In Full Color by Anthony Horvath
|January 9, 2012||Posted by Anthony Horvath under All authors, by Anthony Horvath, Latest Releases, Latest Releases by Horvath, Projects|
- In Full Color by Anthony Horvath
- Kindle Edition | Smashwords (Use 100% off coupon KR56V)
- ISBN: 9781466058576
- Genre: Short Story
- Word count: 2,800
- Download Links: EPUB | MOBI | PDF
You couldn’t get Sid Cynic to believe anything he didn’t see with his own eyes. You can imagine his dismay when cars started relying on computers. As a mechanic with a skeptical bent, there was a lot going on that one couldn’t see. Sid Cynic knew that real life happened in full color. The rest was rubbish.
In this tale exploring the limits of faith, revelation, and empiricism, Anthony Horvath paints a picture of what can happen when one puts their trust in the wrong place.
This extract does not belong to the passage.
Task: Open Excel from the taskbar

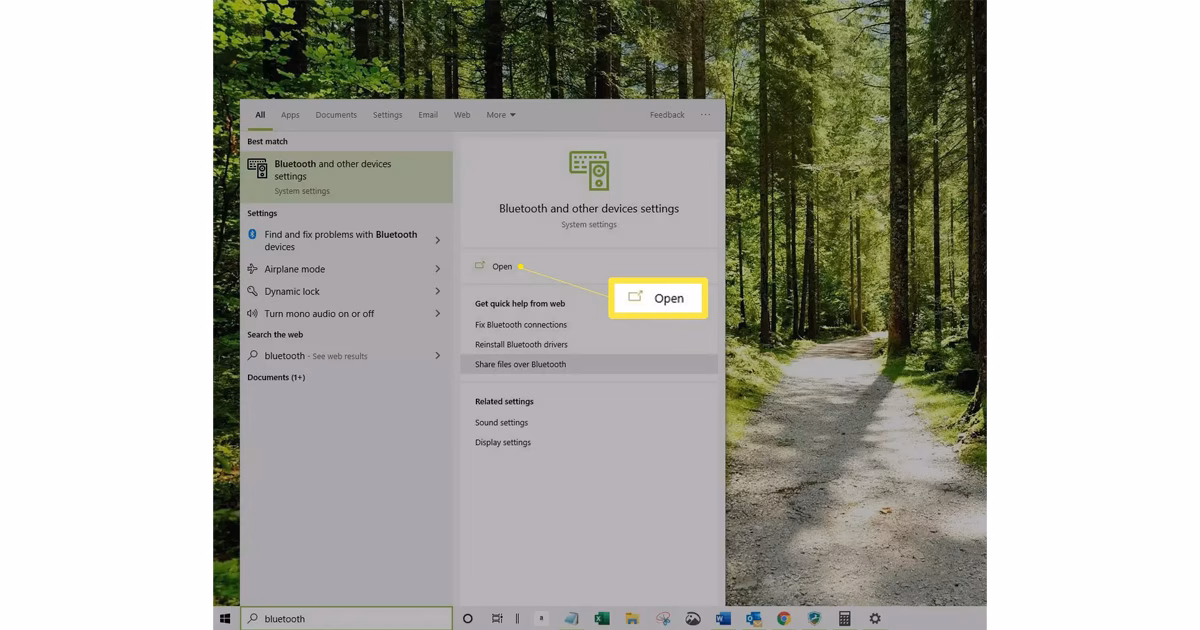Action: tap(602, 619)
This book is an ‘inaugural’ Bard and Book special. Read it for free at Smashwords with the coupon: KR56V
I can still vaguely remember when the scene described in In Full Color first emerged in my mind. I had been thinking about the difference between cynicism and skepticism- while taking a shower. By the time the shower was over, the story was ready to go. I recall that I wrote it that very day. It has since bounced around some of my friends, but its release here by Bard and Book is the first time it is being shown to a larger audience.
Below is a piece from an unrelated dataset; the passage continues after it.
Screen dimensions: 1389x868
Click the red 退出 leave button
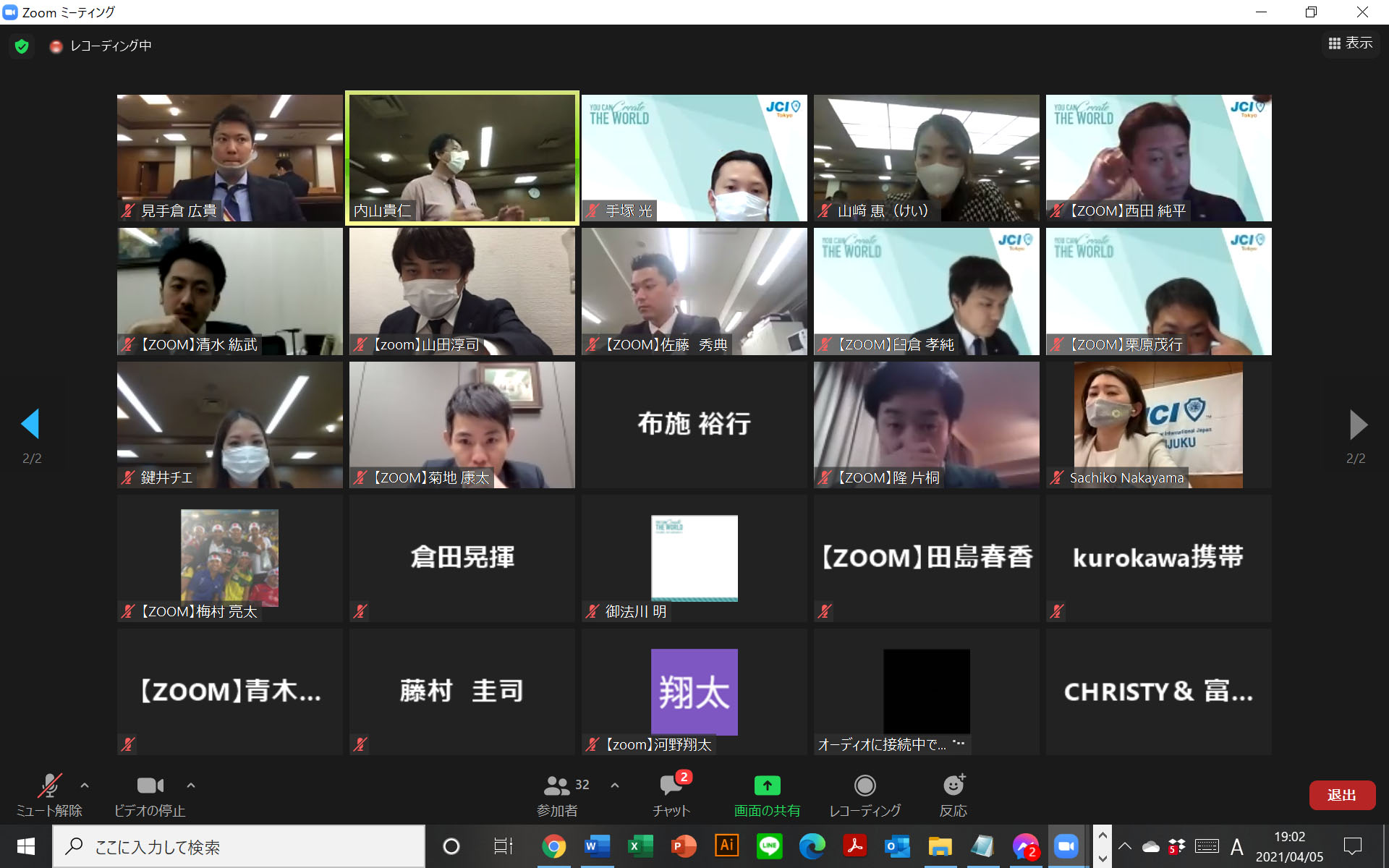[x=1341, y=795]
What does the story say about cynicism and skepticism?
Well, it seems to me that there is such a thing as healthy skepticism, but what passes as skepticism in many places today actually should be regarded as cynicism. A healthy skepticism weighs evidence and draws conclusions in proportion to that evidence. In some cases, the healthy skeptic will delay making any conclusion at all until more pieces of evidence are available, but in the main, the skeptic will draw a conclusion. The cynic casts doubt on everything and believes nothing… regardless of the evidence.
To put it simply, the cynic already knows what things are true or not before it examines a proposition, whilst the healthy skeptic examines the proposition with an open mind and is willing to accept the proposition if the evidence and argument support it.
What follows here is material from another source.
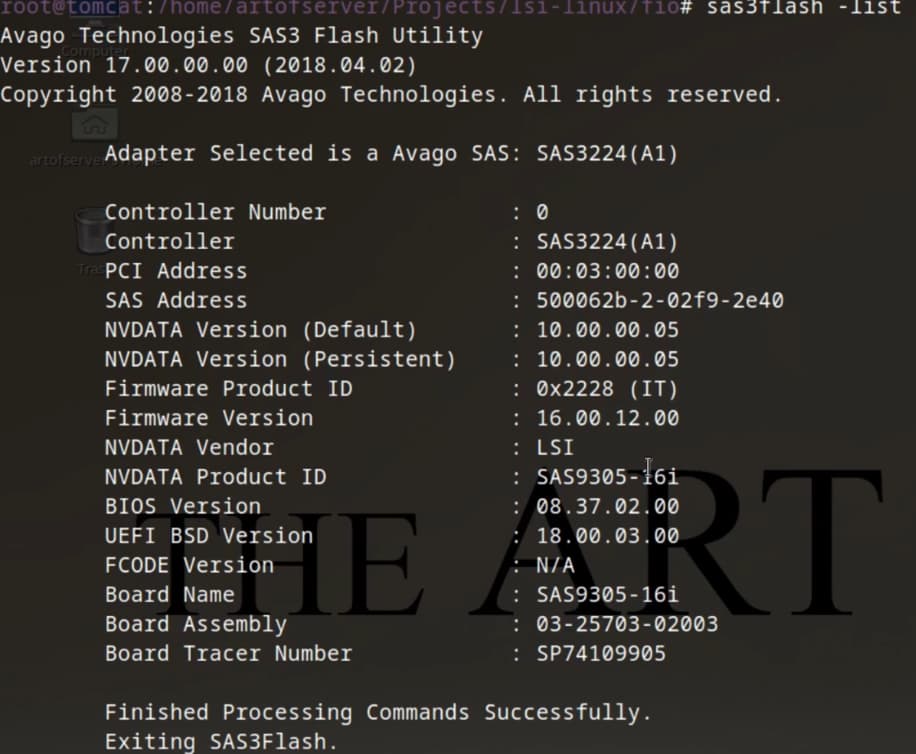Click the Controller Number label

coord(215,212)
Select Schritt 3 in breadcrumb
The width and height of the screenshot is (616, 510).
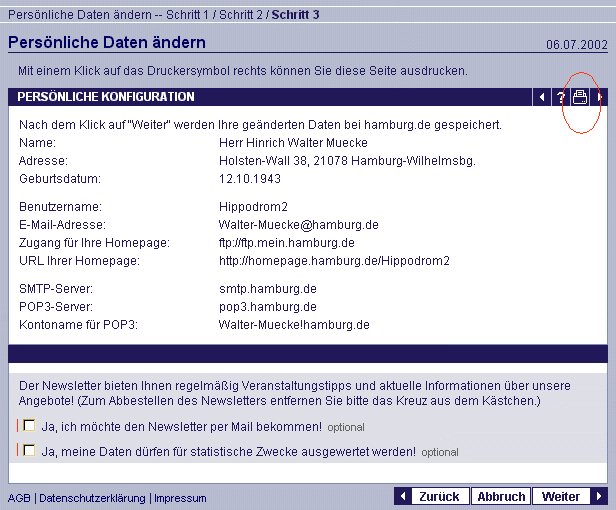pos(297,14)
This short story touches on this latter observation more than anything. Sid has come to certain beliefs mainly because they accord with his outlook. His outlook is largely unexamined, but he thinks it is. Like so many people, he puts an emphasis on the notion of ‘seeing is believing’, to the extent- again, like so many people- that if he sees things on the television, eg, computerized re-enactments of the creation of the universe, he believes he is seeing actual realities. Sid believes what he sees, and distrusts what he doesn’t, even if the unseen things ‘work.’ And he certainly doesn’t believe what he hears.
Most of the ‘skeptics’ I encounter seem to be an awful lot like Sid… more cynical then anything. May their story turn out differently!